Voici 2 pistes pour amorcer ce travail, des directions qui peuvent être facilement testées et qui, combinées, peuvent déjà favoriser la mise à distance du passé. Ces outils, nous les utilisons régulièrement comme amorce, avant de les ajuster et de les amplifier ensuite par un travail en hypnose.

A : Rejeter les souvenirs vers le passé

1 : Prenez-vous quelques minutes pour penser à votre activité sportive : quelles sont les images, pensées, souvenirs qui vous viennent ? Laissez venir tout ce qui surgit dans votre esprit et notez simplement ce qui génère de l’émotion, agréable, comme désagréable.

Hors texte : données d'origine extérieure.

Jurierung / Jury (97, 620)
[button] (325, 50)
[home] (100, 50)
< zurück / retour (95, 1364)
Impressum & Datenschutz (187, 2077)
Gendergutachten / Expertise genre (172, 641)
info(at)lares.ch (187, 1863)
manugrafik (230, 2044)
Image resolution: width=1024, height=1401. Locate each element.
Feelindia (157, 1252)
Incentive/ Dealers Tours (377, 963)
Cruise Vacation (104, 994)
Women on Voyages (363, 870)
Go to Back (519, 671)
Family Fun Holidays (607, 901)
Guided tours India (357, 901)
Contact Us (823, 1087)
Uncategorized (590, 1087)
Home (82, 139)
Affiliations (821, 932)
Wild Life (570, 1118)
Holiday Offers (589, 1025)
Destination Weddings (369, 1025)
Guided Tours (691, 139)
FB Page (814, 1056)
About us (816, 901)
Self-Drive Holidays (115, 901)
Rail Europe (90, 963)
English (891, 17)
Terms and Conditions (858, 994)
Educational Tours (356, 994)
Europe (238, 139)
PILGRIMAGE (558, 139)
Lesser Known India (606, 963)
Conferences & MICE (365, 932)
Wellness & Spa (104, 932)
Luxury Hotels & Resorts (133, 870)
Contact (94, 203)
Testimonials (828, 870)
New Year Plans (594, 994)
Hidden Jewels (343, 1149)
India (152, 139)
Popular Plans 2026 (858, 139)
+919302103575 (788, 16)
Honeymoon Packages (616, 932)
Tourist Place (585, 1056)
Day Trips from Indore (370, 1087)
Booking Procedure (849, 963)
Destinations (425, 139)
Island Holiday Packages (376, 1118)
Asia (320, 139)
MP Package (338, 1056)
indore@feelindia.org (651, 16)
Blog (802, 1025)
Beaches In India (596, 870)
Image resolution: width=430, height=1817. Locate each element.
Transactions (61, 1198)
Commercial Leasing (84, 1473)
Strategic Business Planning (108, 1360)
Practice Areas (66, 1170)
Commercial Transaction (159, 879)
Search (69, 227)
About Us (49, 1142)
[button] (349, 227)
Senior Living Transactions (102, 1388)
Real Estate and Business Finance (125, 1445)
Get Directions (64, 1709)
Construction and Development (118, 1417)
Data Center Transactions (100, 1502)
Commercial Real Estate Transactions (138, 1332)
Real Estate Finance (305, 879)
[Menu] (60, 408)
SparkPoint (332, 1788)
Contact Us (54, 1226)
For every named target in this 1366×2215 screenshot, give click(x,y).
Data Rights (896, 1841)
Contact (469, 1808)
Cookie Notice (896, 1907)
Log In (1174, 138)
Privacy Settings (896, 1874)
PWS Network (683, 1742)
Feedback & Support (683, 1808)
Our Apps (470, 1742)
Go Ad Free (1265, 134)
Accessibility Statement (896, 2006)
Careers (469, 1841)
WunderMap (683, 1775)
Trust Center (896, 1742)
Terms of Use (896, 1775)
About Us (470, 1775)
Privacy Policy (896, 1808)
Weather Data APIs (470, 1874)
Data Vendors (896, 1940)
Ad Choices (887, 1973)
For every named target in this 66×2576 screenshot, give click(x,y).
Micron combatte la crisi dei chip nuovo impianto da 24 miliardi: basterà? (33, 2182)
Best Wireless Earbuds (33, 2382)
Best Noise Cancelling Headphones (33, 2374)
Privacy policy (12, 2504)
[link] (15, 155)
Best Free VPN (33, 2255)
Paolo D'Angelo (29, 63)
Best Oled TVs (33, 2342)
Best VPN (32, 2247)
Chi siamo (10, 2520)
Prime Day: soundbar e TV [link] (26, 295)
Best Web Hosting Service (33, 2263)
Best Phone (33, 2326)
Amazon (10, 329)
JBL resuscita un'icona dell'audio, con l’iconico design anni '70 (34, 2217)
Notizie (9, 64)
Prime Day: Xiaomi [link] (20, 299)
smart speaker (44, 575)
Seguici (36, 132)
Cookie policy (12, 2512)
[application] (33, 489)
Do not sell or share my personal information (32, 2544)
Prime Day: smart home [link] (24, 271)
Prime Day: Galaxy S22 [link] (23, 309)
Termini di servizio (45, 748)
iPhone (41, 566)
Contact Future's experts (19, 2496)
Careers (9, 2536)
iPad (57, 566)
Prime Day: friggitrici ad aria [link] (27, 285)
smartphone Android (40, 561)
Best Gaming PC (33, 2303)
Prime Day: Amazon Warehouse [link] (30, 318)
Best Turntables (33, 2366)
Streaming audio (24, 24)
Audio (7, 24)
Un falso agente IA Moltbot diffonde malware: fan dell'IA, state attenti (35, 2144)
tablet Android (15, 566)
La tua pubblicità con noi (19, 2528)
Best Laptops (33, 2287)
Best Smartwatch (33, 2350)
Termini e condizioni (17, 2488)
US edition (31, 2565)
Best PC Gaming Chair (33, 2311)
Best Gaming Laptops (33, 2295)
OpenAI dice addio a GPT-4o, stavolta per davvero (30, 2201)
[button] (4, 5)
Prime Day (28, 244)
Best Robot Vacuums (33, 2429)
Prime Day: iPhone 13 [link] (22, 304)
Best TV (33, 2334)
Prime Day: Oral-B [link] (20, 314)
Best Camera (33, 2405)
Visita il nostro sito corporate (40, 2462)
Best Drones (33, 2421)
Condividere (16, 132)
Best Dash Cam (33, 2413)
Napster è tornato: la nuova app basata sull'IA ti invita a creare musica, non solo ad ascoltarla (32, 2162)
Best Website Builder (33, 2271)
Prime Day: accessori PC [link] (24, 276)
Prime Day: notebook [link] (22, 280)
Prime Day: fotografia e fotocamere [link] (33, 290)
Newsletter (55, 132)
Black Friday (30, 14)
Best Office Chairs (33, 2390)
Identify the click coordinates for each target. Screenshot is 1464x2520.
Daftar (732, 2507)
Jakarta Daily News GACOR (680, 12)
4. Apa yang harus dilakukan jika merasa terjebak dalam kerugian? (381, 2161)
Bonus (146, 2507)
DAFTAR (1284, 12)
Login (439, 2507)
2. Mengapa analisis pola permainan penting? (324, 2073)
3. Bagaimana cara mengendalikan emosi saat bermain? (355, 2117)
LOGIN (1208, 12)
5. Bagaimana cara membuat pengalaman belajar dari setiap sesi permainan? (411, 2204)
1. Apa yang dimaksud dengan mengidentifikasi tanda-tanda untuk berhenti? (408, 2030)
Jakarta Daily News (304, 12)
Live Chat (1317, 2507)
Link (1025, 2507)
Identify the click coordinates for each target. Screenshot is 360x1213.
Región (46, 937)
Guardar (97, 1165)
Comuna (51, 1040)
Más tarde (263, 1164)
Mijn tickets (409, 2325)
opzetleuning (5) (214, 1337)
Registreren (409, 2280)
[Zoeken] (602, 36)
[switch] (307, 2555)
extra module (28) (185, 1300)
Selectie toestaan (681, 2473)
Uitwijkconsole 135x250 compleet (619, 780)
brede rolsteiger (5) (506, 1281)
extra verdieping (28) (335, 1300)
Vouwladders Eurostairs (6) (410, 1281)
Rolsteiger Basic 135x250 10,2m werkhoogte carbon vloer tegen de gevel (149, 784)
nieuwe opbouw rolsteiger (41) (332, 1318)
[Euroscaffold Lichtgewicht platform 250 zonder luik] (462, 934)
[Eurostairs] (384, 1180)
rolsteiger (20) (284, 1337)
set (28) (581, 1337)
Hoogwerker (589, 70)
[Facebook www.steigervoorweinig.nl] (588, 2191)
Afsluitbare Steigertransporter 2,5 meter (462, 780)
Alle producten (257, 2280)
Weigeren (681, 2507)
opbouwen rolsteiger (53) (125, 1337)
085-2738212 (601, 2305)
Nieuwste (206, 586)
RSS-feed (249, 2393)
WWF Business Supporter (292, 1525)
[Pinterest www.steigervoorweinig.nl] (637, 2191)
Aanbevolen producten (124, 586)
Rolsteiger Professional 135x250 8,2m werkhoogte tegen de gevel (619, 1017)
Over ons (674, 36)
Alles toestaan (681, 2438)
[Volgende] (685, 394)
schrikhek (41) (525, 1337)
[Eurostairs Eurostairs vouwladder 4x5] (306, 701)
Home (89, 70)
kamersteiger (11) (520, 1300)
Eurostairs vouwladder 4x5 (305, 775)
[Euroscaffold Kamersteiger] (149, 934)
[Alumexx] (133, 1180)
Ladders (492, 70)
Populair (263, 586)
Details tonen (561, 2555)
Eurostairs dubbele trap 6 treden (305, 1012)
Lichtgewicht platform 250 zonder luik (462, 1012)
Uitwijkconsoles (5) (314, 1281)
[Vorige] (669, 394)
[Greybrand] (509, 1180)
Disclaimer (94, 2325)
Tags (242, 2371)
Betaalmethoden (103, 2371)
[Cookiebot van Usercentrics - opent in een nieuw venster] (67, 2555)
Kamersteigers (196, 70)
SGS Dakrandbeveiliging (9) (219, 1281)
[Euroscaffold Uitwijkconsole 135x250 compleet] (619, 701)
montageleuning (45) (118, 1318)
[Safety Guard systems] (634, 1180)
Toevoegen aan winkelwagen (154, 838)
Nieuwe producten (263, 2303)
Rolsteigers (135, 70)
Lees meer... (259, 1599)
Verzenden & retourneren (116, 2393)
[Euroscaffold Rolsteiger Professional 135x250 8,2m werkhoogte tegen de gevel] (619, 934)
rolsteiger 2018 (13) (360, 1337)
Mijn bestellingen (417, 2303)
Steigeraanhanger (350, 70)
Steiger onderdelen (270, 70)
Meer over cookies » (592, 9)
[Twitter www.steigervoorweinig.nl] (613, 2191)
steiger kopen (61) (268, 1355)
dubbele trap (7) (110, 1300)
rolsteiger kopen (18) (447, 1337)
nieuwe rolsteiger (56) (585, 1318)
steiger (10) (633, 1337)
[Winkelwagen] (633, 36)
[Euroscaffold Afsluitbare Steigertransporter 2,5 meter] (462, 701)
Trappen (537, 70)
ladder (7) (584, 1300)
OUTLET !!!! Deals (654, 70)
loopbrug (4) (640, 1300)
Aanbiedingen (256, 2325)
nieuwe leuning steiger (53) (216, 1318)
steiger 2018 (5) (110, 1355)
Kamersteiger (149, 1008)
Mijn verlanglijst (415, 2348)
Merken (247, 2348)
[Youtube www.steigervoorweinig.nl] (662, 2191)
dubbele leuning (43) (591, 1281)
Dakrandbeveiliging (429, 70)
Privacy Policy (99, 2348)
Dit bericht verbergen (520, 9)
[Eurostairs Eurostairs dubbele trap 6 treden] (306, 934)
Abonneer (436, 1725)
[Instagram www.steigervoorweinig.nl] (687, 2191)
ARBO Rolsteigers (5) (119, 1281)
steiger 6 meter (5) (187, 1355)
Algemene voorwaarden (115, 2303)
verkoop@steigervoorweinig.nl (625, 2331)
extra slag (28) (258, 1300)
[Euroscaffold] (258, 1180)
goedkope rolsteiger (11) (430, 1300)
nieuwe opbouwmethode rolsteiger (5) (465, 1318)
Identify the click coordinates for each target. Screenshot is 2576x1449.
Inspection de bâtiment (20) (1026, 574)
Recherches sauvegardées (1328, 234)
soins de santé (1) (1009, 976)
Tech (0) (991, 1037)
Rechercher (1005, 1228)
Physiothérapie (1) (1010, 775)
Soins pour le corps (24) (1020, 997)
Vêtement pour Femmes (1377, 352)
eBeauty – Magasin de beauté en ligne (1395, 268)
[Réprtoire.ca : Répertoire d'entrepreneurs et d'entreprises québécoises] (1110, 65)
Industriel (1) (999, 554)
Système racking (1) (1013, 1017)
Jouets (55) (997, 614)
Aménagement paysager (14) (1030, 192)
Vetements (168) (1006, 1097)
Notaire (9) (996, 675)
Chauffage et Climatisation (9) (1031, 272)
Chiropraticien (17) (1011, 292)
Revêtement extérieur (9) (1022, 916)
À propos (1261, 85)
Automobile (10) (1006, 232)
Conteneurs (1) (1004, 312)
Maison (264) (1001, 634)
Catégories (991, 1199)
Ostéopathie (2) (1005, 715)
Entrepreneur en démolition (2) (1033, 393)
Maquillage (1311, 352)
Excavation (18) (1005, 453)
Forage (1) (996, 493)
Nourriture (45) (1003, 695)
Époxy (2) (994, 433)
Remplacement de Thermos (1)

Ce qui revient est parfois symbolique et subjectif : ne cherchez ni à transformer ni à amplifier quoi que ce soit : vous devez laisser votre mental créer ses propres associations d’idées.

2 : Puis, quand il vous semble que vous avez fait le tour de ce qui vous parvient (les images, les sons, les pensées ou encore les  sensations) revenez sur ce qui a provoqué le plus fort ressenti. Prenez ces éléments un par un, et imaginez à chaque fois que vous repoussez,  tous ces éléments loin derrière vous, jusqu’à sentir qu’une distance se crée et qu’ils perdent toute influence : vous devez parvenir à un état de neutralité émotionnelle, une indifférence totale.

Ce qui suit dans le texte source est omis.